▶ [What you will do]: Locate each line in the records that includes the word "magnifier", and copy those lines.

▶ [Provided information]:
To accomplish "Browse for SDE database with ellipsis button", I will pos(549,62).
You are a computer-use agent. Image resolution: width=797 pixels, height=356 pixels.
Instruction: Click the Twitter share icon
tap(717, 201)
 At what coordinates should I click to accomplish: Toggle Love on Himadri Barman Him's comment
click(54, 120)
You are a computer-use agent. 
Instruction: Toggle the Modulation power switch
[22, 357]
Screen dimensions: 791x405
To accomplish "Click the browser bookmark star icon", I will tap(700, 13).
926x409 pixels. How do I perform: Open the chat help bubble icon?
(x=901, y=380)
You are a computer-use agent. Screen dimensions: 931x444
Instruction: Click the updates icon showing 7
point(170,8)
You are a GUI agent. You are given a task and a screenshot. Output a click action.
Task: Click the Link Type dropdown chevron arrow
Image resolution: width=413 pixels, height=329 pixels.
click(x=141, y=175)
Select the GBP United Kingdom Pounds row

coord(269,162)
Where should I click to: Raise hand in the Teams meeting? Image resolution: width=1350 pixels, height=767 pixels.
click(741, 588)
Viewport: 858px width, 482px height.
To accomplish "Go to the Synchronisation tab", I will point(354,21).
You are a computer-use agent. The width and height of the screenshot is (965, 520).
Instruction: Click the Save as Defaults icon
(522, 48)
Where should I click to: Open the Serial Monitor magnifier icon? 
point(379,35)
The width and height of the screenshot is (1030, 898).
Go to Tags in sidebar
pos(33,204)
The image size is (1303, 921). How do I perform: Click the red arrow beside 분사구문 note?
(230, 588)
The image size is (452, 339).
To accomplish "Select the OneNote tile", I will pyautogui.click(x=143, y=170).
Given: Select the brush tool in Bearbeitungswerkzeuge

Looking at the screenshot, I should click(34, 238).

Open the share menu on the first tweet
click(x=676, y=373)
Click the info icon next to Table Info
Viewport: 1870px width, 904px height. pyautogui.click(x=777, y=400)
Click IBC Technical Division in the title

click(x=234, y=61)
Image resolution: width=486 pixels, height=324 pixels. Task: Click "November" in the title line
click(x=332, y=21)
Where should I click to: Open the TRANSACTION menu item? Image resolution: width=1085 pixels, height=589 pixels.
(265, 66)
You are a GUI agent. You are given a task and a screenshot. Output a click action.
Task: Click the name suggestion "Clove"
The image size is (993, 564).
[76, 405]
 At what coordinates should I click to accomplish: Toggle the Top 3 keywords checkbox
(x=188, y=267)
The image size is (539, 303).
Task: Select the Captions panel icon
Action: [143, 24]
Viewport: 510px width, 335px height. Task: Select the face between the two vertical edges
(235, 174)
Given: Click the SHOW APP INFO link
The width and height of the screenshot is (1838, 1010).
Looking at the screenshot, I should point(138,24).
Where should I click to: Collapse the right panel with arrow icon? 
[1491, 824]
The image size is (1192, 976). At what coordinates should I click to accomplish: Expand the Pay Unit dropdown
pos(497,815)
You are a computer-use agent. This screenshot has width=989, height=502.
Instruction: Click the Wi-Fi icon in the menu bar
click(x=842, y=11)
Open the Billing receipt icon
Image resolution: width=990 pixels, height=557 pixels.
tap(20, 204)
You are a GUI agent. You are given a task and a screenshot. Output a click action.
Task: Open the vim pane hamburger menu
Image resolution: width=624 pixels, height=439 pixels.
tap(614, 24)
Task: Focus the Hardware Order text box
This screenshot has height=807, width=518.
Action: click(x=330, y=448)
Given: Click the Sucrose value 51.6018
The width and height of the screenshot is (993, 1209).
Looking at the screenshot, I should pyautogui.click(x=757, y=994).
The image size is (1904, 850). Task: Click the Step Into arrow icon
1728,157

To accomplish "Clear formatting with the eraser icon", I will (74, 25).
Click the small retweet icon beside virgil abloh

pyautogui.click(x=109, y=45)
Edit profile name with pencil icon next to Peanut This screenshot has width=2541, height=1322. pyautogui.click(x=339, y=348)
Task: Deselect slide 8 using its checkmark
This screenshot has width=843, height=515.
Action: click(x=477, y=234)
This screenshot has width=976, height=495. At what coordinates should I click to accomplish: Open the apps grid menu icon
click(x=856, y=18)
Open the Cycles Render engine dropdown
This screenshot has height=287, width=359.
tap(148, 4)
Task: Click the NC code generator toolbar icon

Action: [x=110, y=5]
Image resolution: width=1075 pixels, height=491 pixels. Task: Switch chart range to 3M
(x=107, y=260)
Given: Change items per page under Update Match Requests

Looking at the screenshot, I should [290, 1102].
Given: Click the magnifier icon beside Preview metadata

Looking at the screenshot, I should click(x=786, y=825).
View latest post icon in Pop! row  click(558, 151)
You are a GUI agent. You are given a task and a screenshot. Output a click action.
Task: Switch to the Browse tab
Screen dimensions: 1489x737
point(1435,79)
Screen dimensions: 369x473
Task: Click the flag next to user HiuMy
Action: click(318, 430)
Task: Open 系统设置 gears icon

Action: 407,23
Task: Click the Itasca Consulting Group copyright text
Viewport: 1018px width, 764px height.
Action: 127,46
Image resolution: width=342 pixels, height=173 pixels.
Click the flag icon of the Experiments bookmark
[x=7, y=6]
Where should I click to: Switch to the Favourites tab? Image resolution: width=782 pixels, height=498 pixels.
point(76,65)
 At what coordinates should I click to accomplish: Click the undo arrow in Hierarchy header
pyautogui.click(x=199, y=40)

▶ [Completed exercise]:
Where should I click to: Open the Serial Monitor magnifier icon? 
Given: Click the magnifier icon beside Preview metadata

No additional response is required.